Paralelamente, na área da educação o Brasil realizou, no período em foco, significativos progressos. Conforme dados do Programa das Nações Unidas para o Desenvolvimento - PNUD³, entre 1990 e 2001 a taxa de alfabetização de pessoas com 15 anos ou mais cresceu, no país, de 82% para 87%. No mesmo intervalo de tempo, a taxa de matrícula líquida no nível fundamental para crianças de 7 a 14 anos elevou-se de 86% para 97%, e a taxa de matrícula líquida no ensino médio quase quintuplicou, passando de 15% para 71%.
Apontada como fator decelevar a remuneração dos salários e, numa perspectiva mais ampla, contribuir para o crescimento econômico de um país, a educação, no Brasil, não parece ter apresentado, apesar de seu referido progresso dos últimos anos, evidências que permitam confirmar, à vista do quadro acima, sua importância na teoria do capital humano. Segundo esta, a decisão de investir em educação é baseada nos retornos, sob a forma de salários, que a aquisição de anos de escolaridade pode oferecer. Considerando-se que os fatores de produção são remunerados conforme sua produtividade marginal, então, à medida que o nível educacional de um indivíduo aumenta, sua renda também aumenta, uma vez que a educação eleva a produtividade deste indivíduo. Assim sendo, se a produtividade do trabalhador, bem como sua renda, cresce à medida que ele eleva seu nível educacional, seria de se esperar o aumento dos salários no Brasil, o que, como vimos, não ocorreu no agregado da população assalariada durante a década de 90.
Uma primeira explicação para essa questão poderia estar relacionada com o tempo decorrido entre melhorar o nível educacional e aumentar a produtividade do trabalhador e daí sua renda. Afinal, uma das premissas da teoria do capital humano é a de que, se por um lado o maior nível de escolaridade de um indivíduo eleva sua renda, por outro, mais tempo ele leva para entrar no mercado de trabalho, exatamente por ter dedicado período maior à escolaridade. Desta forma estaríamos, no Brasil atual, atravessando o período que antecede a entrada dessas pessoas mais bem instruídas no mercado de trabalho, não havendo, portanto, ainda, reflexos disso na renda salarial.⁴
Não obstante a validade deste argumento, devemos notar, por outro lado, que conforme apontam, por exemplo, Ramos e Vieira (1996), a expansão da média educacional no Brasil ocorre desde a década de 70⁵ de forma expressiva, havendo, entretanto, nesse período e na década seguinte, uma piora na distribuição de renda do país.
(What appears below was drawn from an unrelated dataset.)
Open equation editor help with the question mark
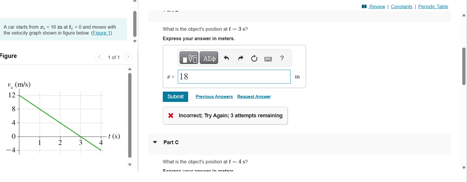Screen dimensions: 467x182 tap(282, 58)
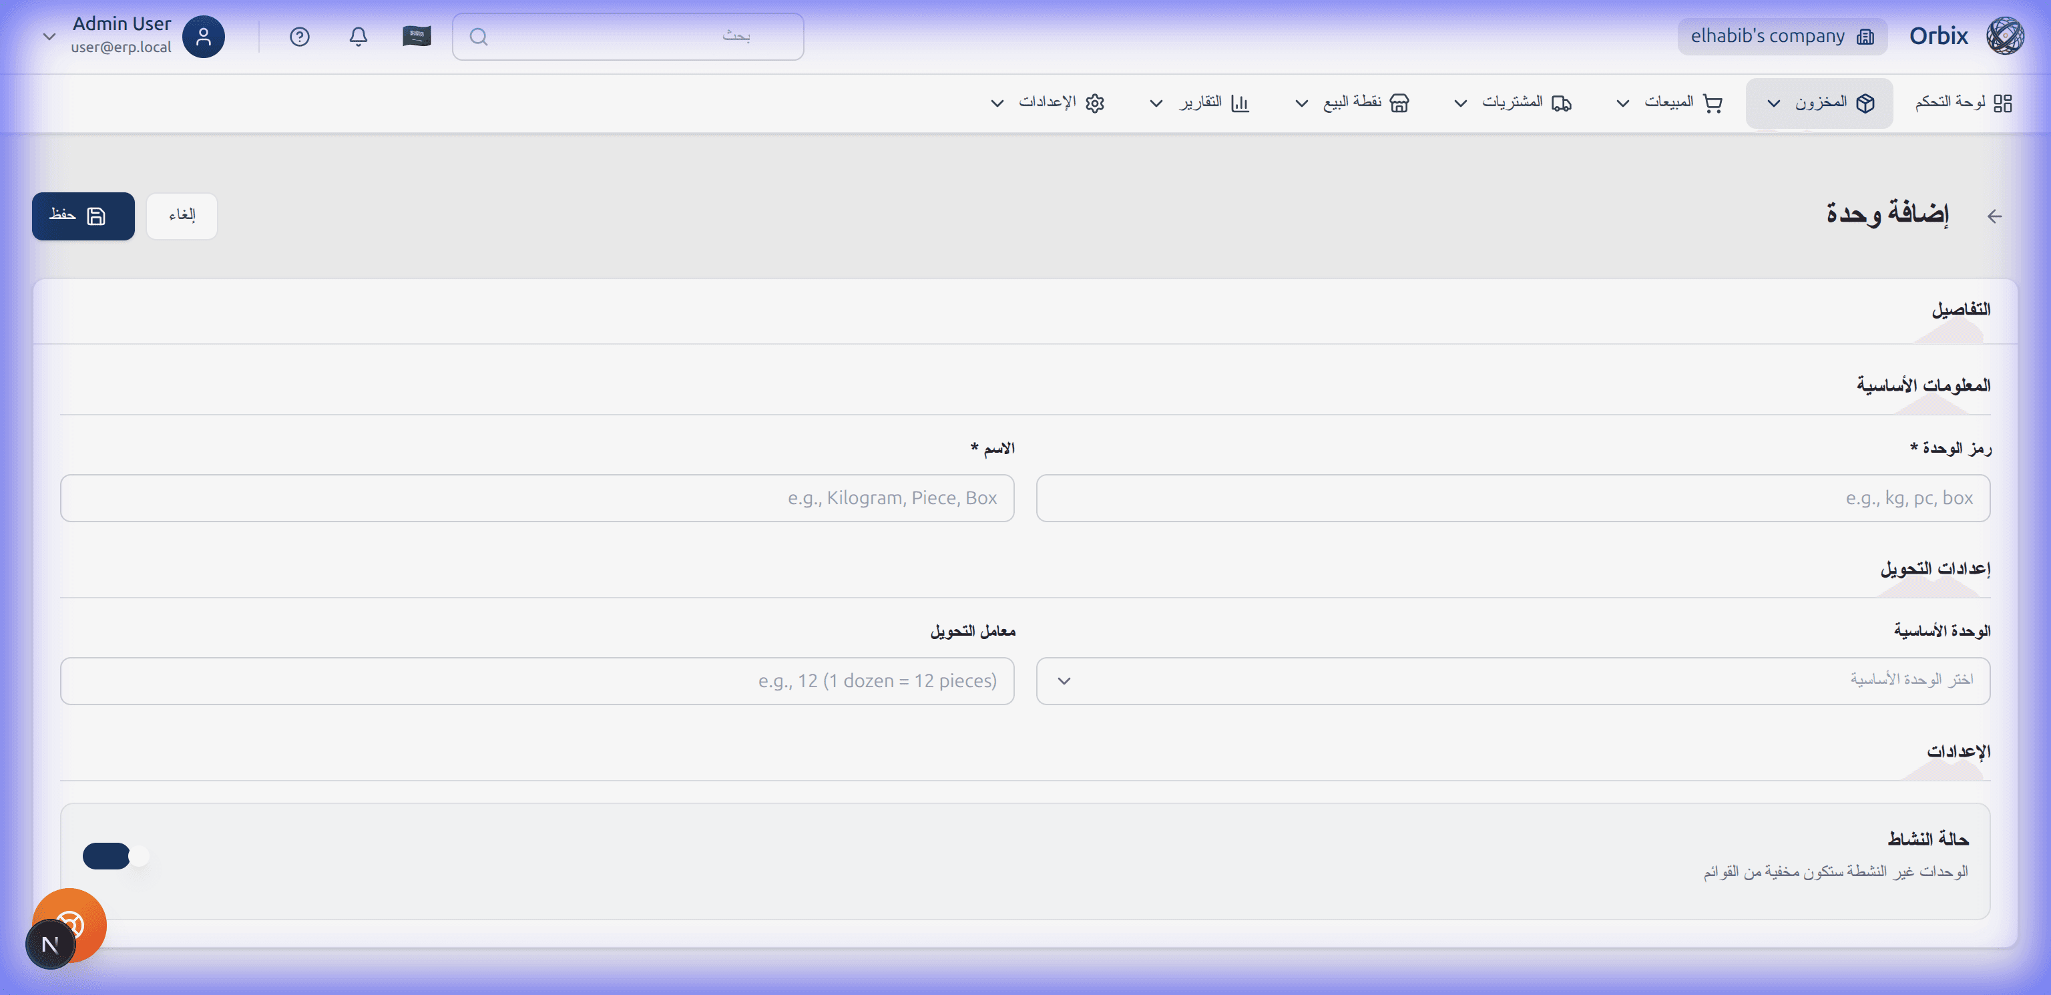2051x995 pixels.
Task: Click the unit code input field
Action: (1512, 498)
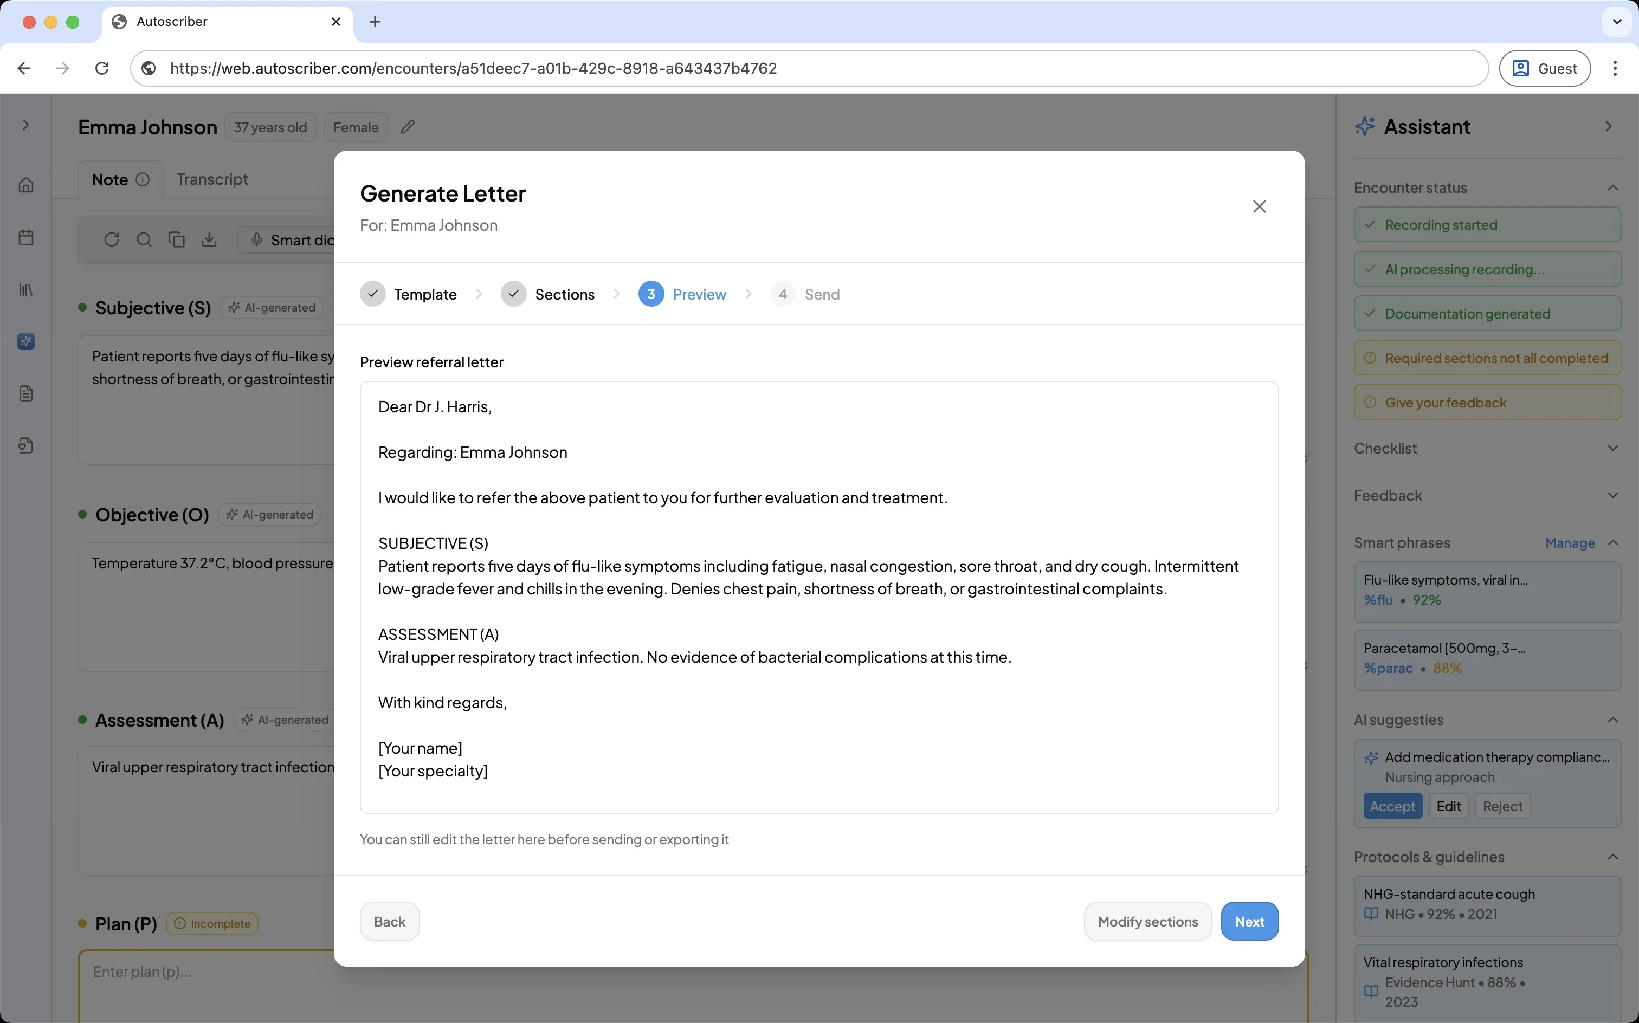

Ademais, a suposição de que os trabalhadores estejam adiando sua entrada no mercado de trabalho pela razão de estarem aumentando sua escolaridade encontra pouco respaldo nas evidências empíricas do país, uma vez que a maioria dos assalariados brasileiros começa a trabalhar antes de concluir sua escolaridade.
Outros estudos relacionando educação e seu impacto no mercado de trabalho em países em desenvolvimento, e mais especificamente no Brasil, detalhados adiante, indicam- nos que, de fato, a comprovação da teoria do capital humano torna-se, nesses casos, bem mais difícil de se obter, dada a maior influência de outros fatores, estruturais e conjunturais, a que suas economias estão invariavelmente submetidas, e que podem se impor sobre os efeitos benéficos que seriam de se esperar da melhoria do nível educacional sobre a renda salarial. Esta seria, aliás, a segunda e talvez mais importante razão para não encontrarmos, no Brasil, evidências que permitam a constatação da validade da teoria do capital humano⁶.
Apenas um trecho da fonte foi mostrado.